- **EXERCISE PROMPT**
Pick up the account of building the reclaimed-beam desk where it ends and keep it going.

- **PASSAGE SHOWN**
I don’t even know where this desk concept started. The idea existed before I started here more then a year ago. Like many designs the execution resembled a game of telephone where the result only loosely resembled the original idea. I think Sean started the concept, then it went to Amy, then they dropped it on me to organize the build.
The design called for rustic reclaimed beams which formed the front facade. Luckily Sean knows a source who has supplied reclaimed wood for other projects (such as our beautiful stair treads). Csaba @ Northwest Reclaimed (instagram). Sean and I went out to to woodlot and it was a total dream. So much incredible wood with character to look through. We could have spent hours but we have families to return to so we had to feign some level of urgency. We selected some beams from an old barn which had hand hewn marks and old mortise and tenons. Csaba was kind enough to prep and rip and trim them for us. Without his tools and expertise it would have been very time consuming and challenging. There’s no substitute for a bandsaw mill when you need one.
I took them and sanded and stained and worked them to get them to a completed state. They needed somewhere to off-gas and chill while we worked on the rest of the project. I left them in my barn on my old tractor. They seemed so at home there.

- **EXTRACTED RECORDS**
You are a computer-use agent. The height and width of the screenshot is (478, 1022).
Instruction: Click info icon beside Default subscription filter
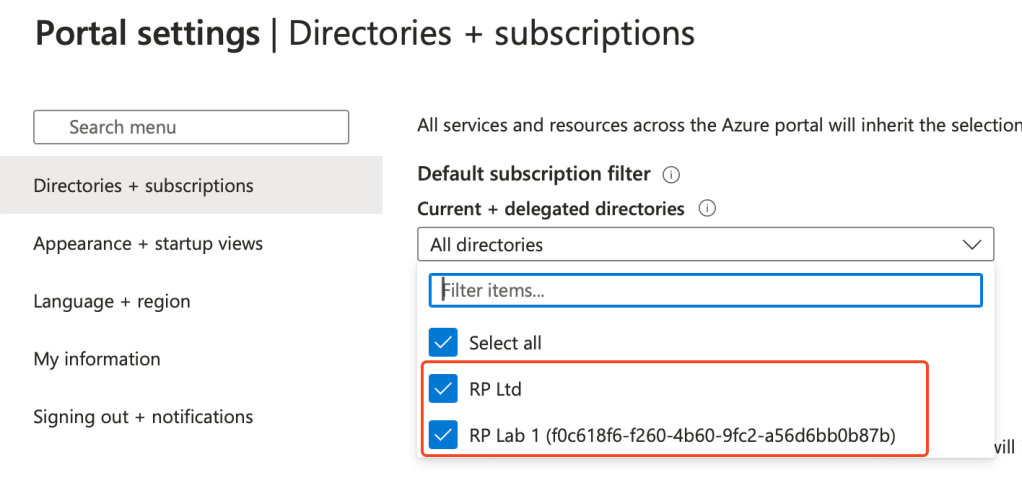[672, 175]
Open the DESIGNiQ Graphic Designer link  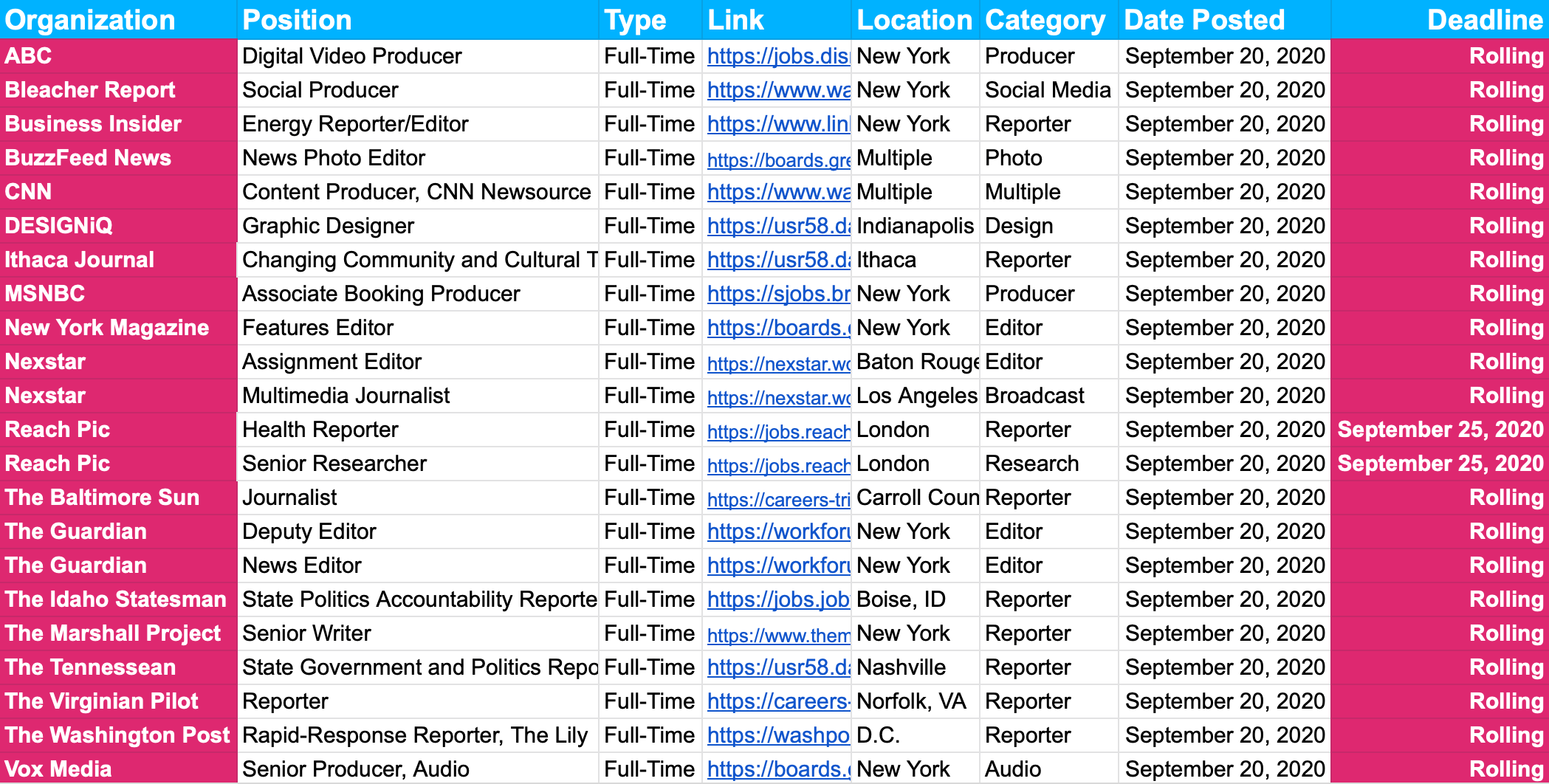777,226
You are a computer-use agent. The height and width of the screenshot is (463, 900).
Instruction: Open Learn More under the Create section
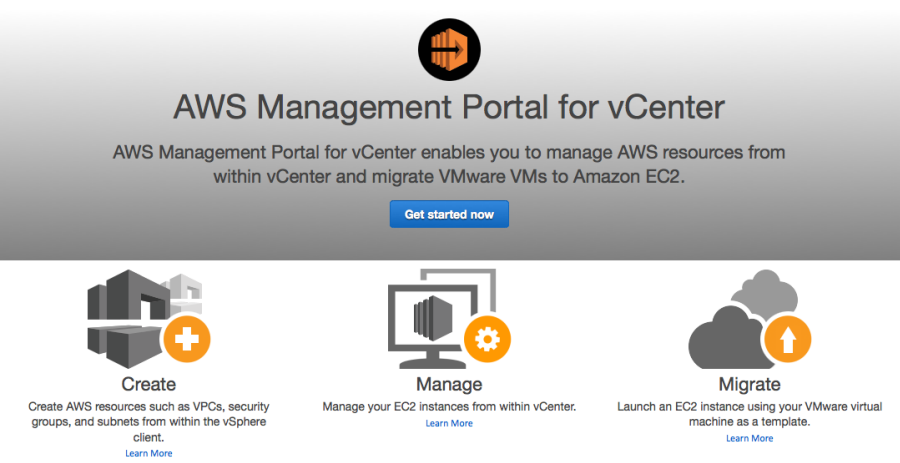148,453
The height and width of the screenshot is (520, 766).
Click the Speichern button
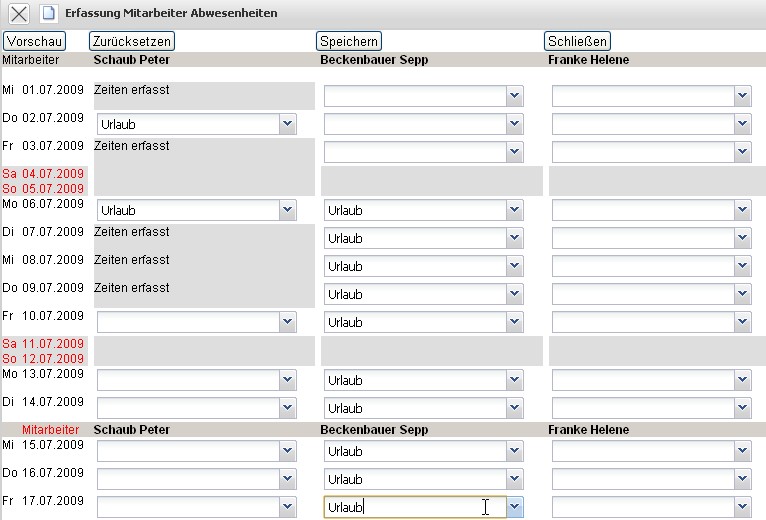point(349,41)
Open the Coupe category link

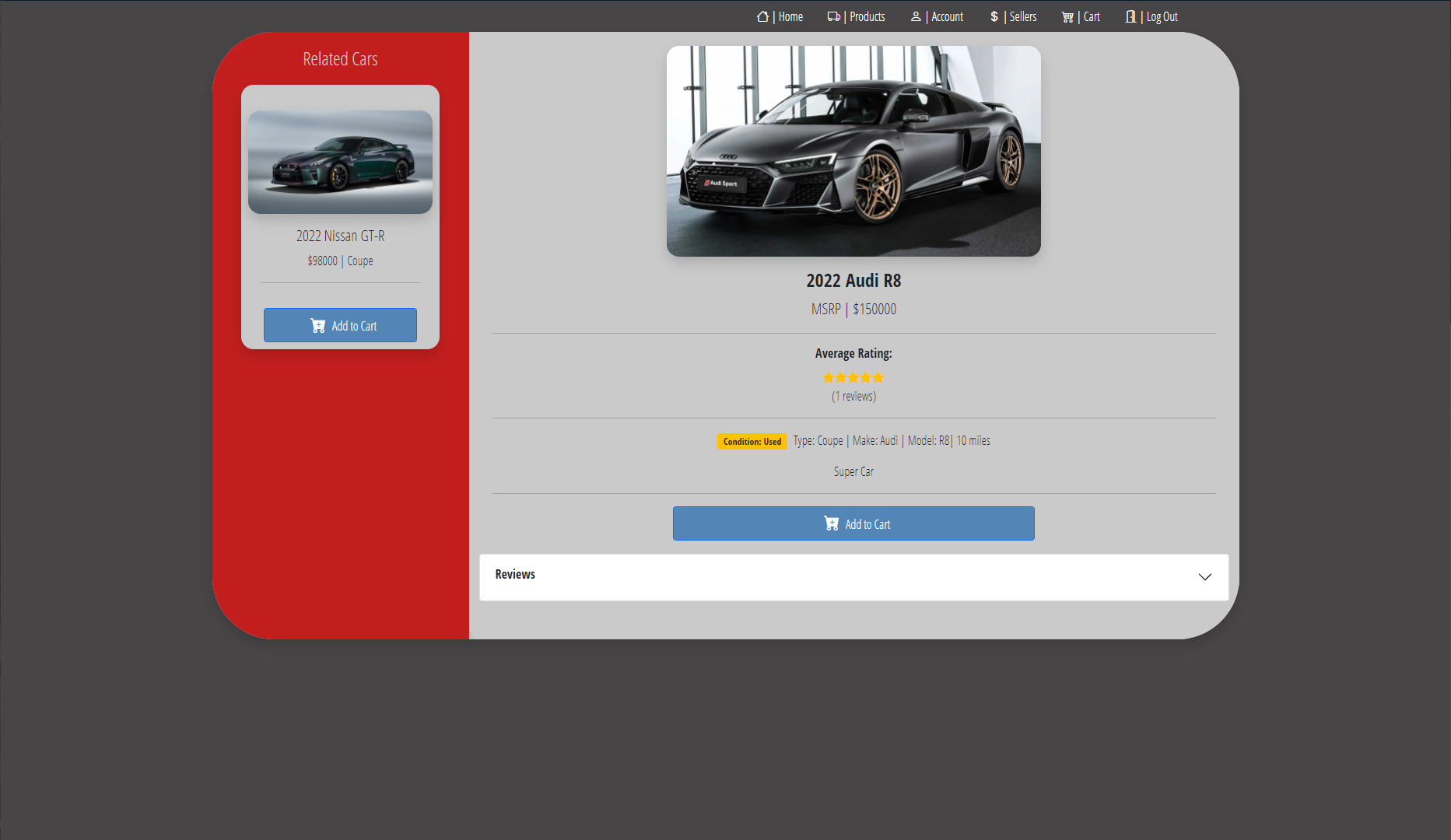pos(359,261)
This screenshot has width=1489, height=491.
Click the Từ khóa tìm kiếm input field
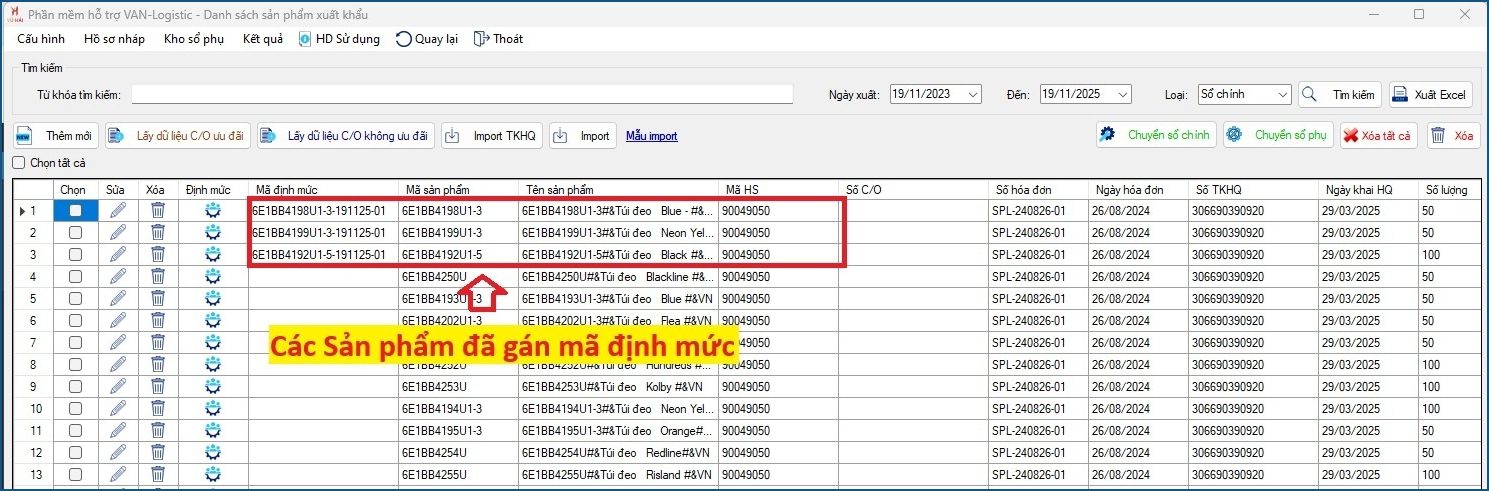462,94
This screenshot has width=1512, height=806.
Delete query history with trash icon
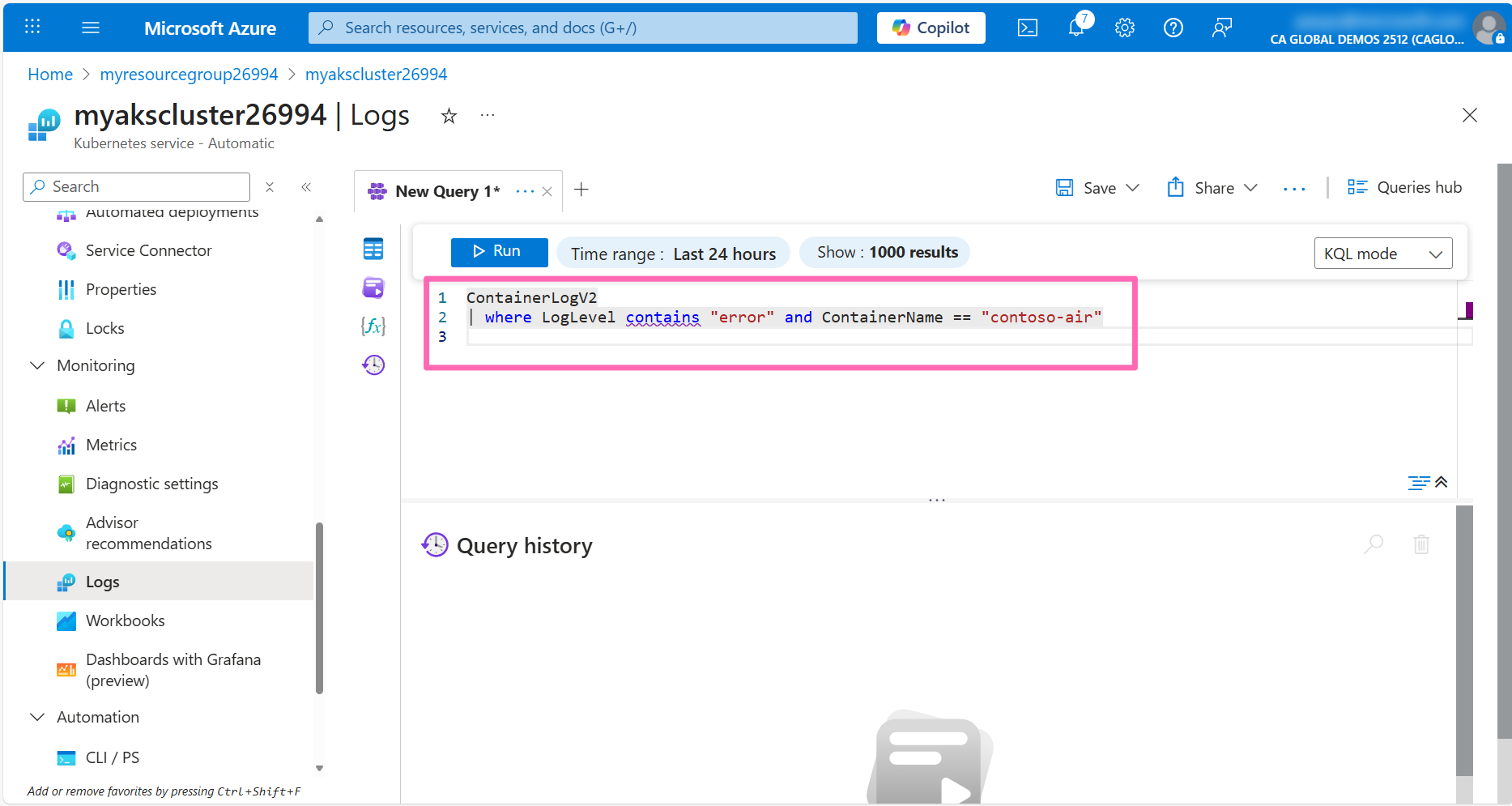click(1421, 544)
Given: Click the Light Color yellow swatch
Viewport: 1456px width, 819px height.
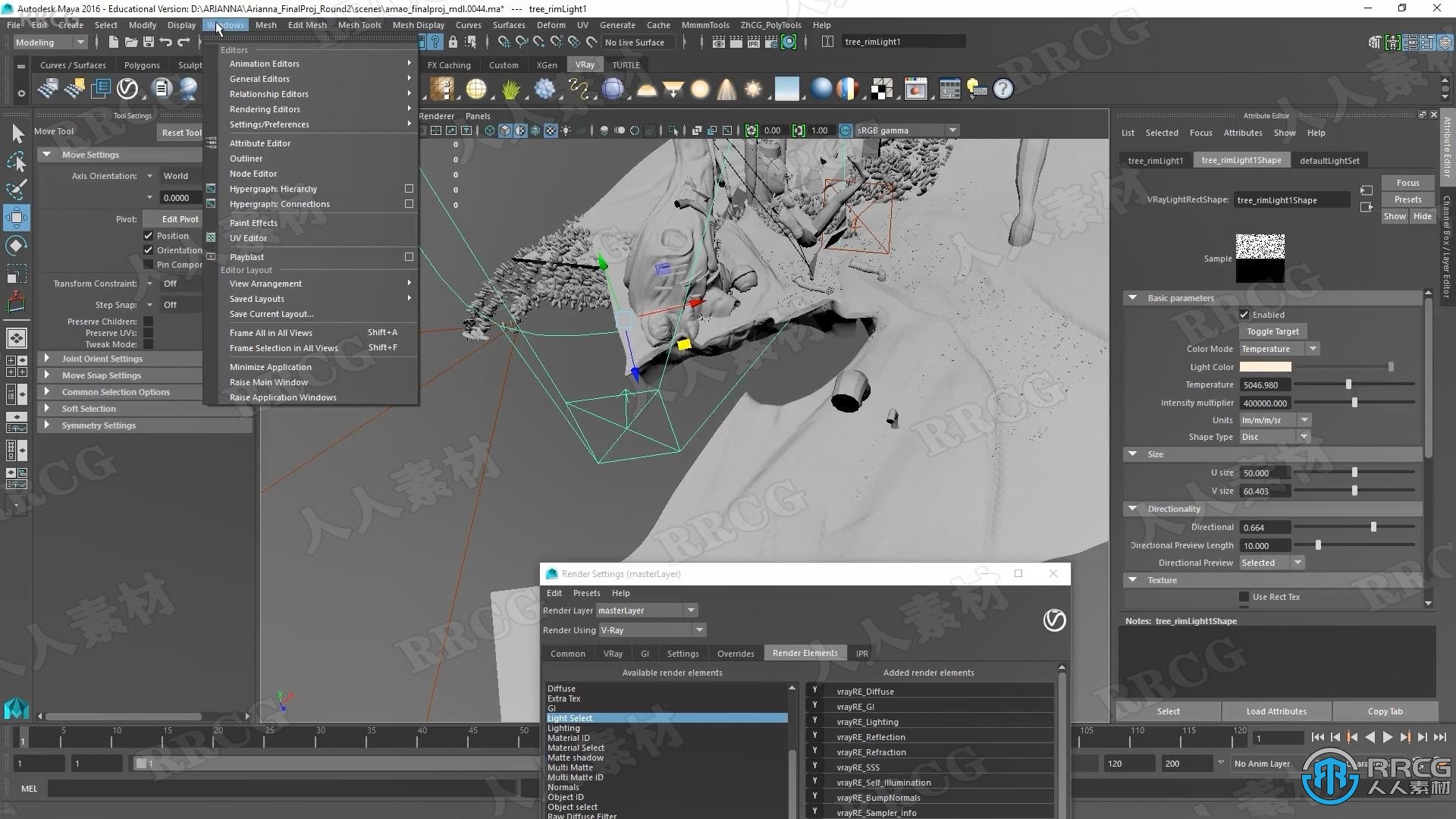Looking at the screenshot, I should 1265,366.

- **TASK ANSWER**
We were hung up for a while looking for someone to build the cabinet portion, it’s hard to find someone willing to do a weird size one-off single cabinet. After searching a bit we were glad that Nick at Blue Ridge Building was willing to work with us on our project. We ended up having some of the other major components made by him as well. The bonus for me was getting to go by his shop and nerding out over all his nice equipment. I appreciated how communicative and helpful he was throughout the process.
Fridays I have kids so we went to the hardware store to get fasteners and spacers and glue etc. I gave them tape measures to try to keep everyone’s hands to themselves.
We took two separate work sessions to assemble this. One Sunday Sean and I got together to do the main beams/cabinet assembly. There was a lot of measure twice cut thrice and then measure a couple more times with a couple more cuts. Remember when your mom cut your bangs and just kept leveling things back and forth while your bangs got shorter and shorter? Did this only happen to me? At any rate we were trying to get the beams to sit perfectly on the front facade. Luckily we had plenty of beam length to work with so the only casualty was time.
To my delight we once again were required to do some creative cutting and thinking as battery power began to run low. Quote from Sean “Fine carpenters would not like us doing this right now”. I think we could apply that quote to almost every part of this build. Except for Nick’s work that he did alone. And Csaba’s chainsaw and milling work that I helped with by watching.
The waterfall ADA height counter and top trim is 3/16 natural cold rolled steel from Carlson Steel.
I emailed them the required sizes for the pieces and they made it easy, same day pick up, cut to size within tolerance. Since natural steel is poised waiting to rust at the slightest touch, we quickly applied a couple polyurethane coats as soon as possible. Not saying it won’t eventually get some more wear and character from use, but this will help.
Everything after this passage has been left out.